I miss my home,my family. But even when my exams are over,I wont be able to go home because of my internship. I miss my friends but I wont be able to share any new moments with them because I wont be in hostel to be with them. And the worst part is,that the internship sucks too! It’s nothing like my old one, and I miss my supervisor so much in moments like this.
I’ve been reading 3 books these days. But I can’t find peace in them any longer. I am bored to my core!!!
I missed my presentations and I don’t seem to care any more. I don’t freaking have prepared for my finals and I don’t give a damn about. I just need a time out! I wish there was something like a time out in real life, I so dearly wish!
Someone told me today that I’m an ordinary girl,desperate for uniform, in my inbox. Yeah,great,that tells so much about you too! Plus even if I’m desperate, I don’t see myself drooling over your uniform, I want one for me, not a uniform clad husband for heaven’s sake! But telling an ass hole all this, wont turn him into a gentleman. And such a person douche-bag is not even worth my answer.
Anyway, I can’t say life isn’t good,perhaps its too good and I can’t appreciate it anymore. I need to see the good things in life that I used to notice before. I need to go back to the way I was not long before. I need to let go of this miserable and unsatisfied persona I keep carrying around with me. I need to live a little more!!!
May be,one of my aimless walks through the city would help me right now.
I should be moving, don’t wanna get late.

Until we meet again!

Diary Entry 132


Dear diary,
I dunno if I forgot to tell you that we have an evening semester this time with internship in the morning. Our department has totally gone crazy. We are getting piles and piles of assignments and presentations,some of them punishments for doing something and others,punishments for not doing something :-/ Seems like 3.5 years are enough to irritate the hell outta someone,or maybe our department people think so….
I’m this quiet,calm,collected and confident person outside, and inside, I’m totally freaking out!!! How am I supposed to get all the stuff done by the due date?
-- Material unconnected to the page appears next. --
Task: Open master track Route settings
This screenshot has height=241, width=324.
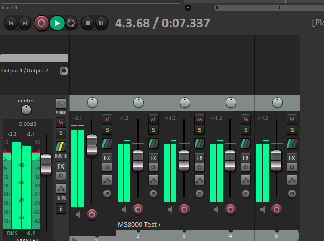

Okay, fine, I know I can, if I put some effort but do I wanna put that effort? NO!!! I don’t wanna go outside my comfort zone even if its for the best. I don’t!
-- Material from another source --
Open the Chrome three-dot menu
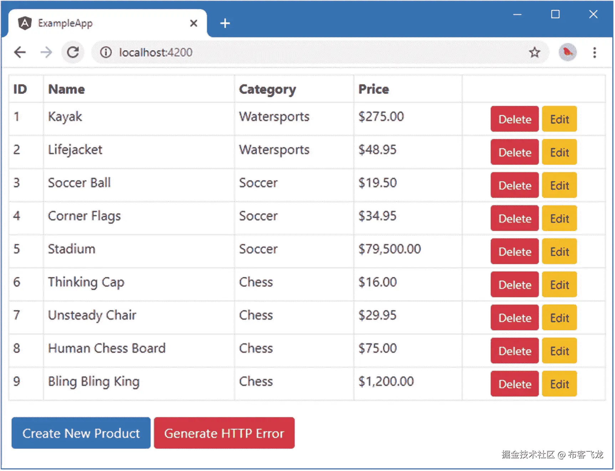Viewport: 615px width, 471px height. [x=594, y=52]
I don’t hate my department but I surely hate it’s people. Well, maybe Hate is too strong a word. Lets say, I don’t like them….I won’t be caught dead with them…. So I guess, it’s not really Hate :p
Sorry,I’m babbling again :/
It’s just that I don’t write very often any more and I totally miss it. So when I do, I tend to over talk a bit…..okay, a bit too much, but its okay I guess. It’s not hurting anyone and writing sets me free…..
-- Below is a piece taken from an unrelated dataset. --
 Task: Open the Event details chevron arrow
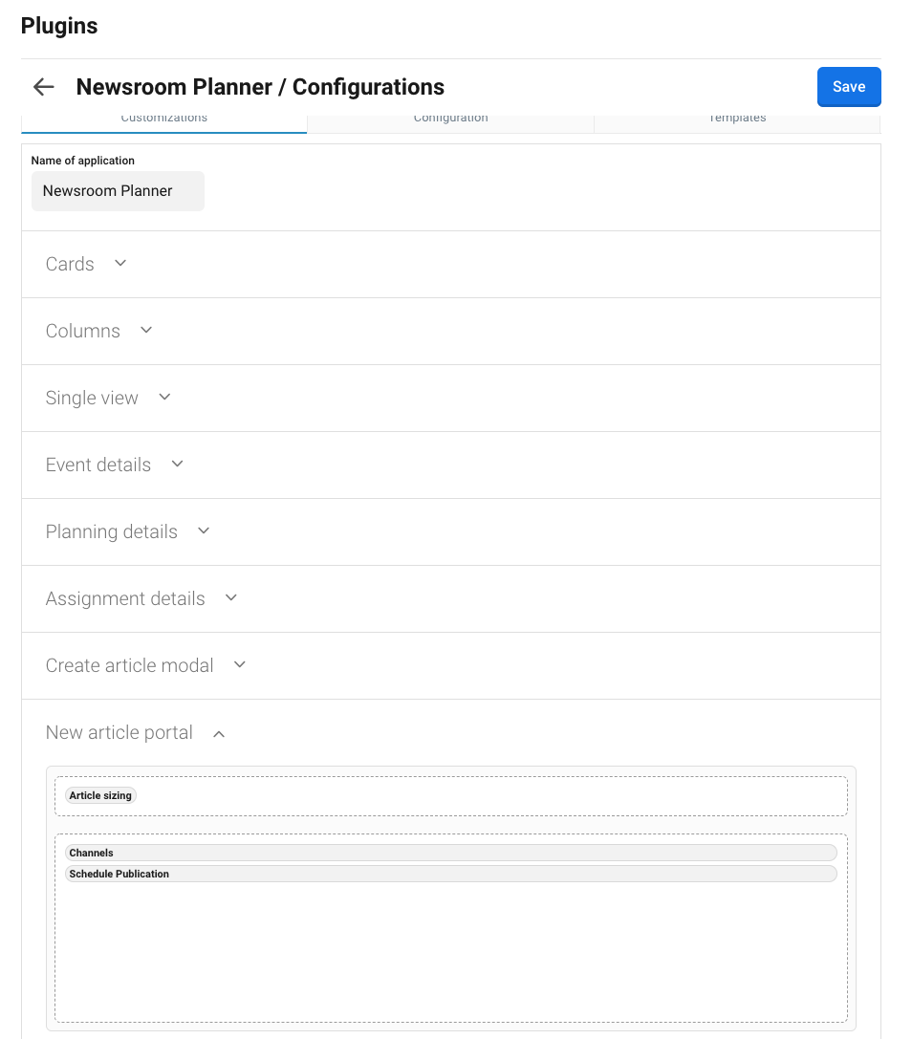click(x=177, y=464)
My finals start on January 5,2015 and I’m kinda scared. No, things are not difficult but I’m so anxious these days. My internship date happens to be December 21,2014 and it wont really be useful for me in this semester but I’m gonna do it anyway, for experience. For the case reports, I’m glad that I went to CMH Sialkot when I did,for internship. It’s helping me a LOT.
And….. I miss my Psychologist! Right now, I’m missing her so much :/
Maybe, we’ll get to meet soon in sha Allah.
The only thing that keeps me going these days is the little bit of Qur’anic teachings that stayed with me. Especially the ayah in which Allah says that He never puts any burden on person who isn’t capable of bearing it. We are always judged with tests that are made with respect to our abilities. I guess, being in this university right now is my version of test. I’m just glad I don’t have too much time left here. And it also saddens me because I really loved the place and the “green buses”…. its only the people whom I don’t like and my dislike for them makes me bind sometimes and I think I hate my university. Th truth is, I don’t! If only there is some sort of dramatic change in our whole faculty,replacing old geysers(excuse my language, I’m not feeling really warm about my department people today :/ not proud of this word but I’m still gonna use it.) with brand new,more understanding staff members, it would be great, just about now!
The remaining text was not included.